Data excerpts:
------------------------

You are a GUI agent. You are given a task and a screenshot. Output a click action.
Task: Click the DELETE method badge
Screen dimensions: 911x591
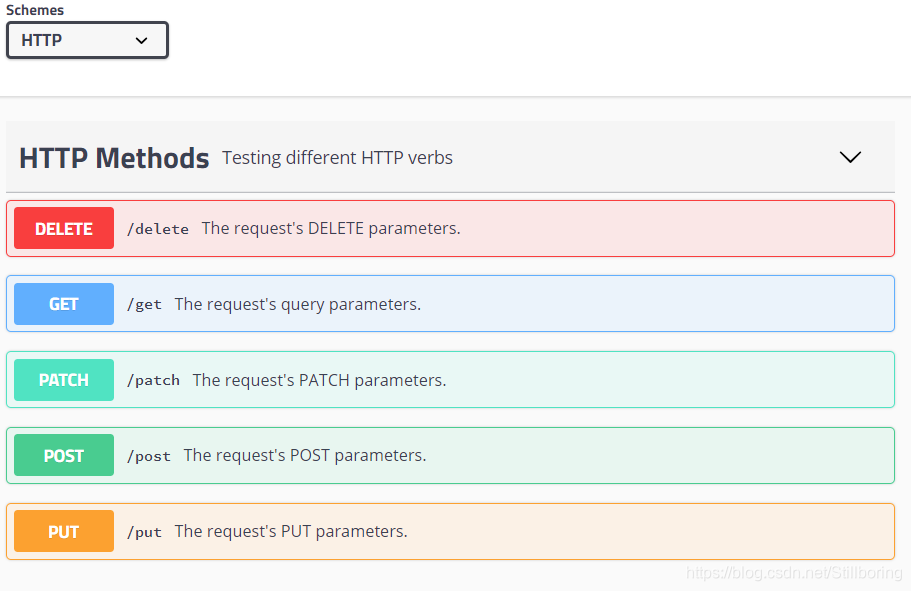pos(63,228)
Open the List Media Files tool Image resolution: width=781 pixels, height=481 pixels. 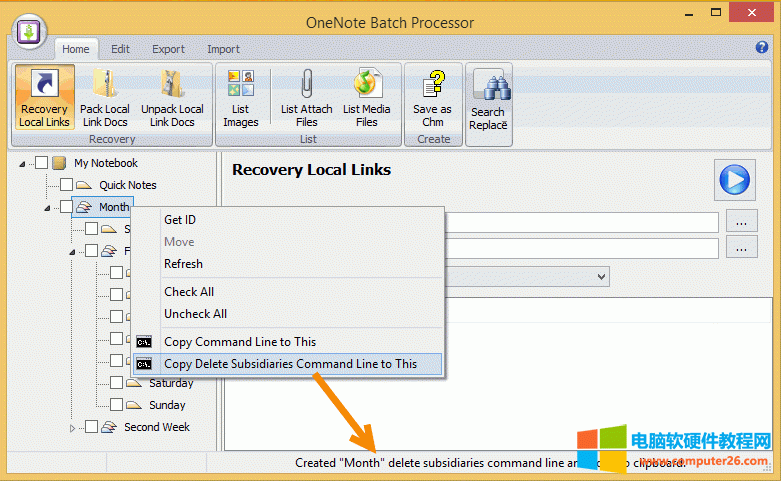(366, 98)
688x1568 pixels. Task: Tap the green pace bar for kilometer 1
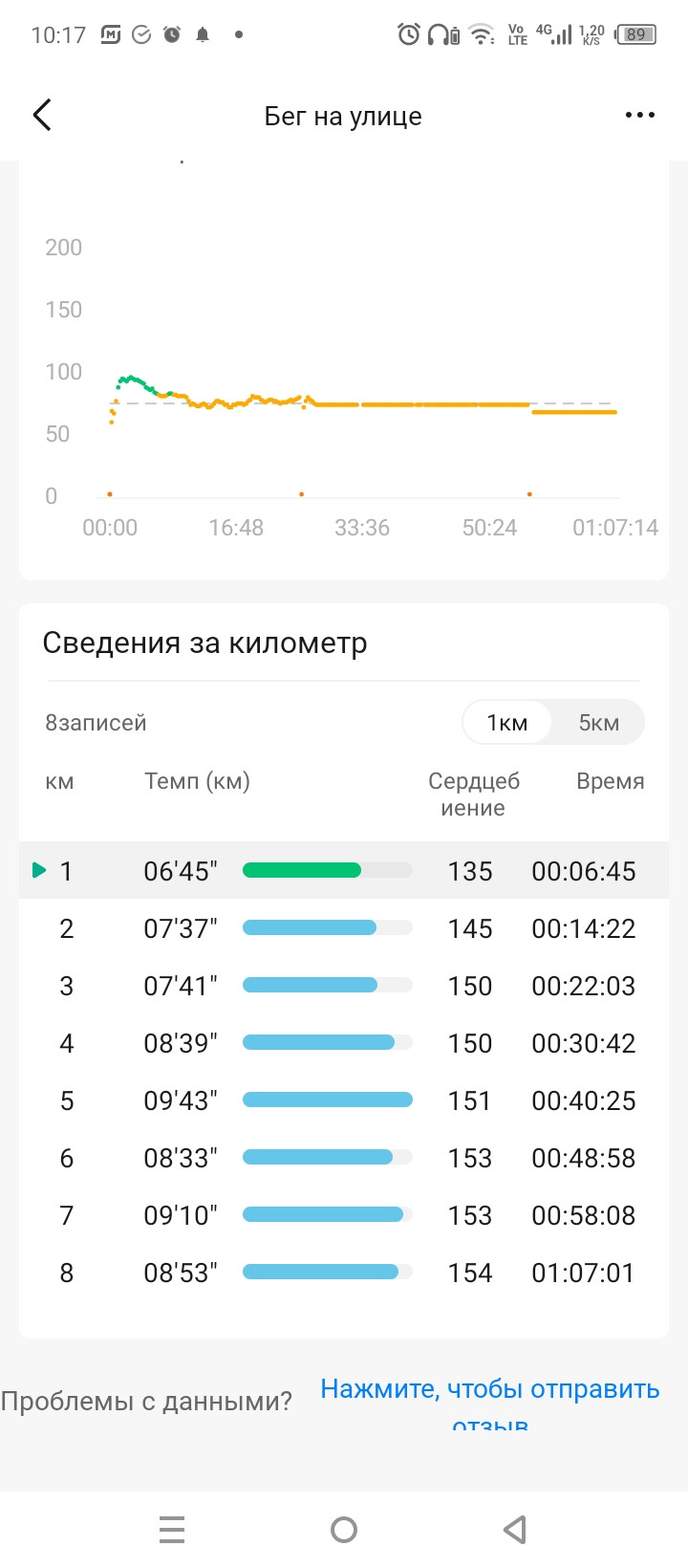point(302,870)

------------------------

▶ [Exercise directions] Extract exactly the lines above from the line containing "688x1568 pixels. Task: Tap" through the last one, both ends included, but not the pictures.

▶ [Written solution]
688x1568 pixels. Task: Tap the green pace bar for kilometer 1
point(302,870)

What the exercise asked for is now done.